- _Work order_
Using the listing below, return every line that includes "agent".

- _Data for analysis_
___
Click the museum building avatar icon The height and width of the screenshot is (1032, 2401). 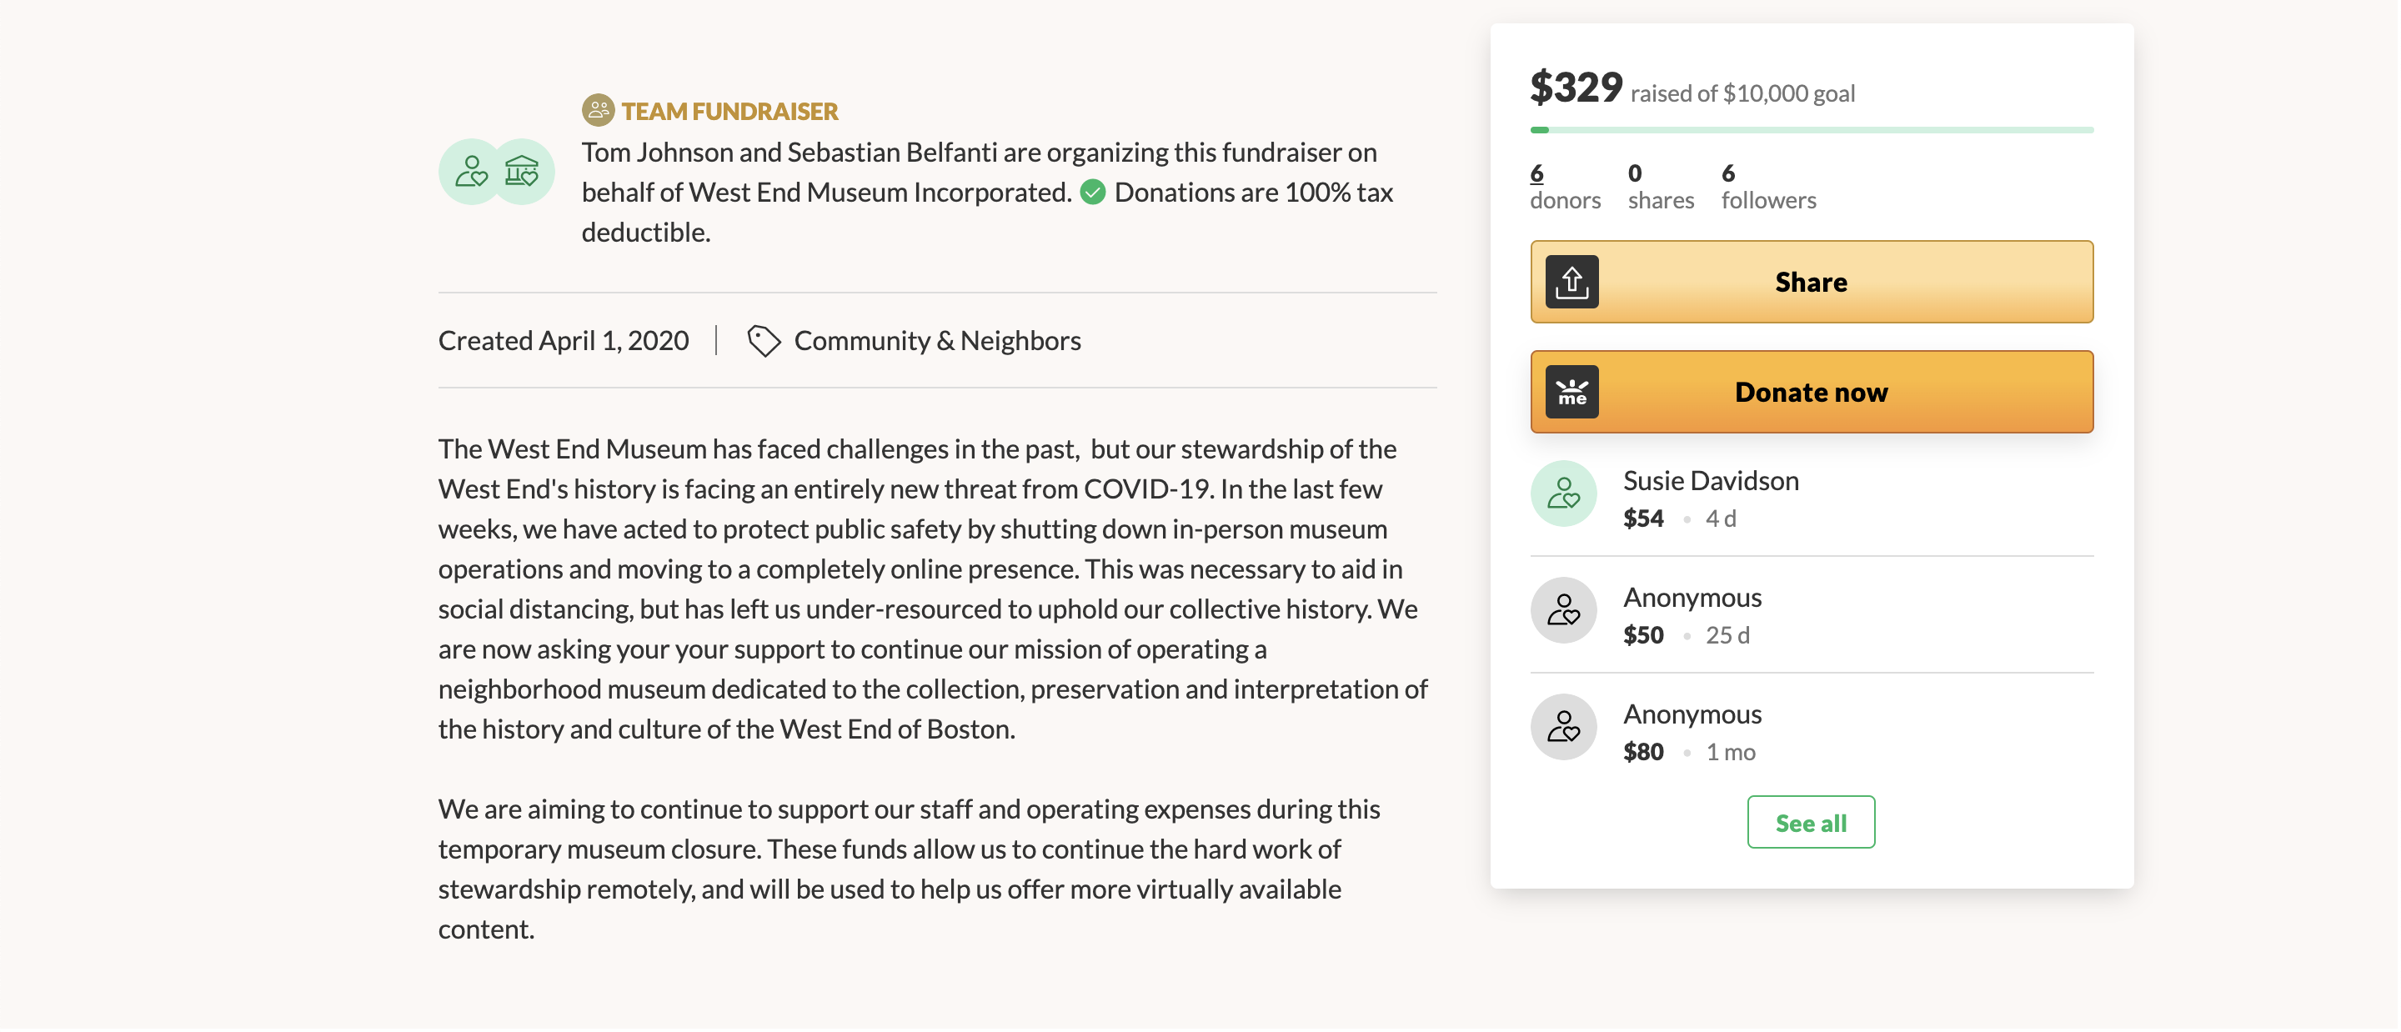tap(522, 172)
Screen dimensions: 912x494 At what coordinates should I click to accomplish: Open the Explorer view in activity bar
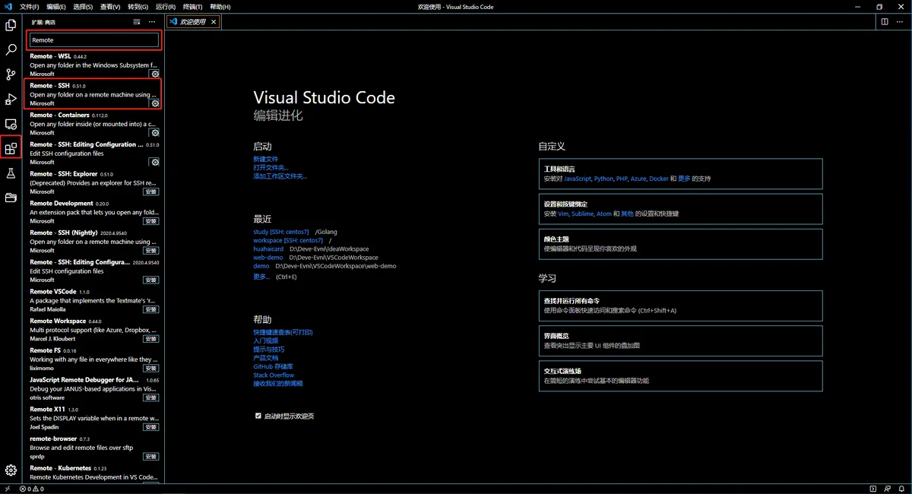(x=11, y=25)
___
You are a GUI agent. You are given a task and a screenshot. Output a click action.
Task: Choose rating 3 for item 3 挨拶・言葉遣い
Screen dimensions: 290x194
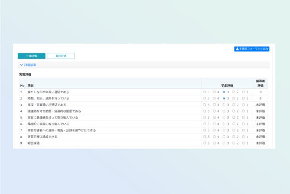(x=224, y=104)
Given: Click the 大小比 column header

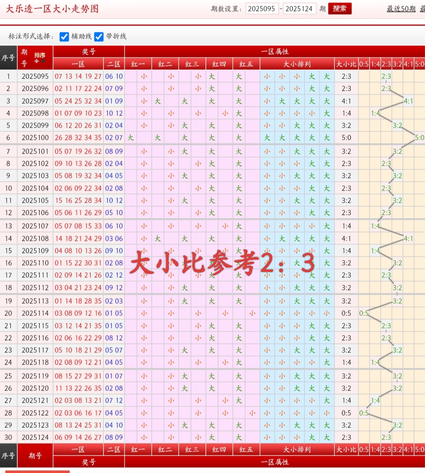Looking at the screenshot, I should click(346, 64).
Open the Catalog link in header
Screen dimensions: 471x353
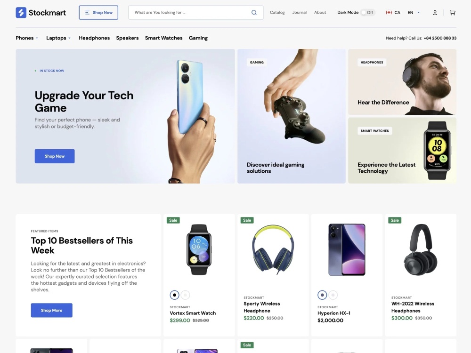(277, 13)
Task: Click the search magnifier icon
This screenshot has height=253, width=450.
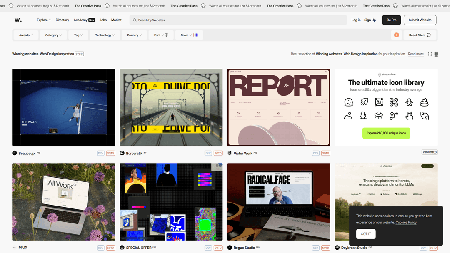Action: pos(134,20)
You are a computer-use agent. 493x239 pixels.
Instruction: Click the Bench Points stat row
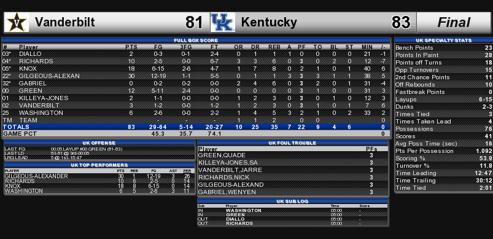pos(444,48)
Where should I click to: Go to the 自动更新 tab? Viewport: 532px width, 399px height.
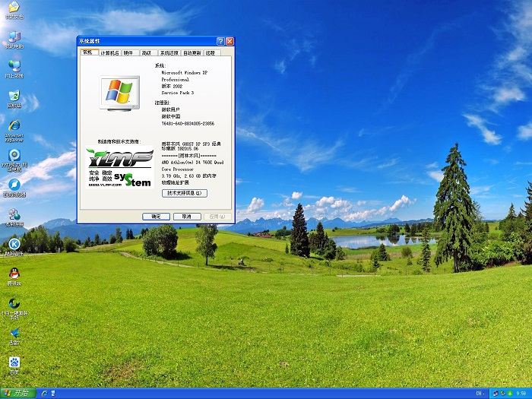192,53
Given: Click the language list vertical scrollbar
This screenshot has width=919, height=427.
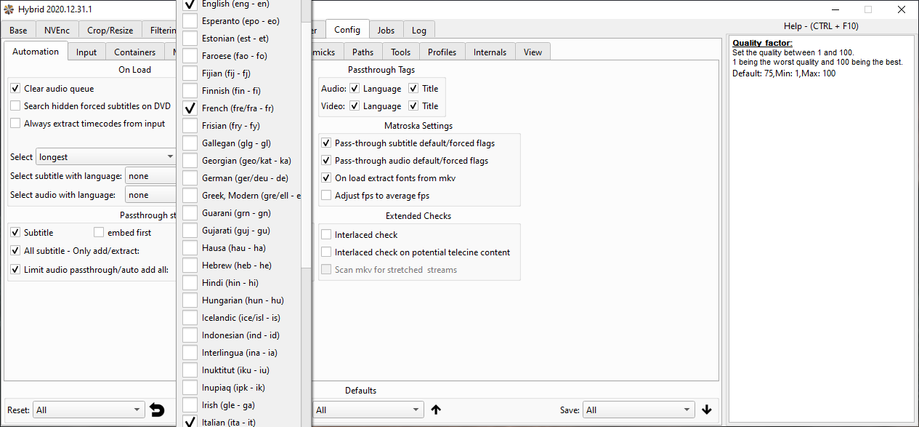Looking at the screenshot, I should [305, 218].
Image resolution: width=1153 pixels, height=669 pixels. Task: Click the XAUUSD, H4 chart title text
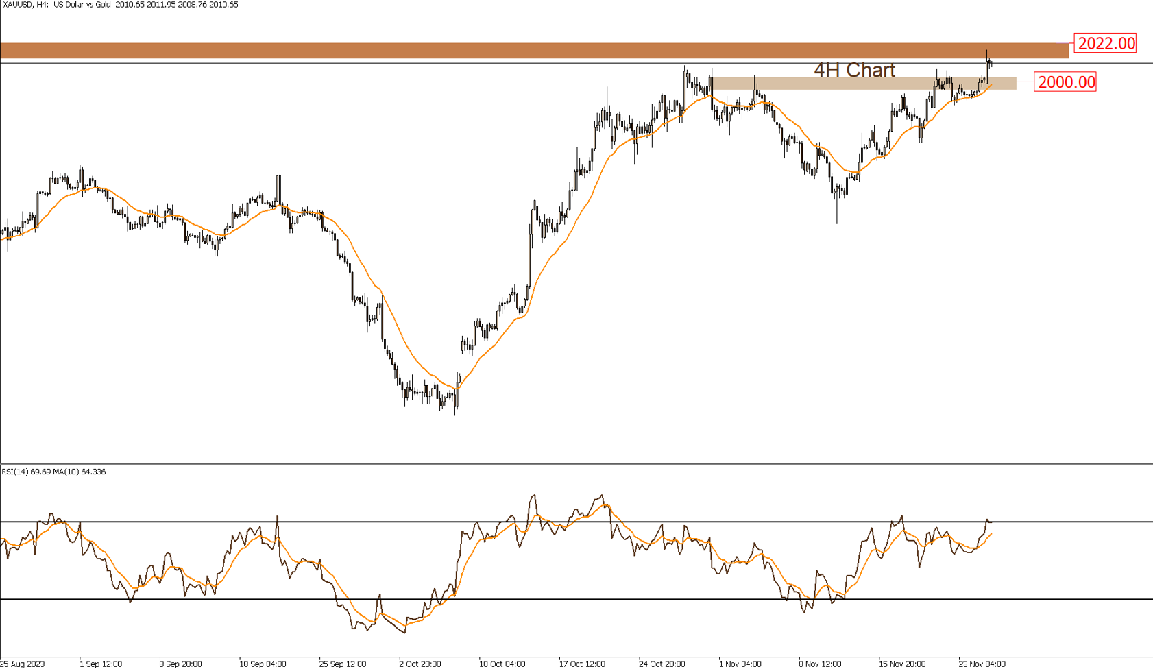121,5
___
- _Answer space_
You are a GUI agent. You are given a task and a screenshot. Output a click action.
You are a computer-use agent. 493x239 pixels.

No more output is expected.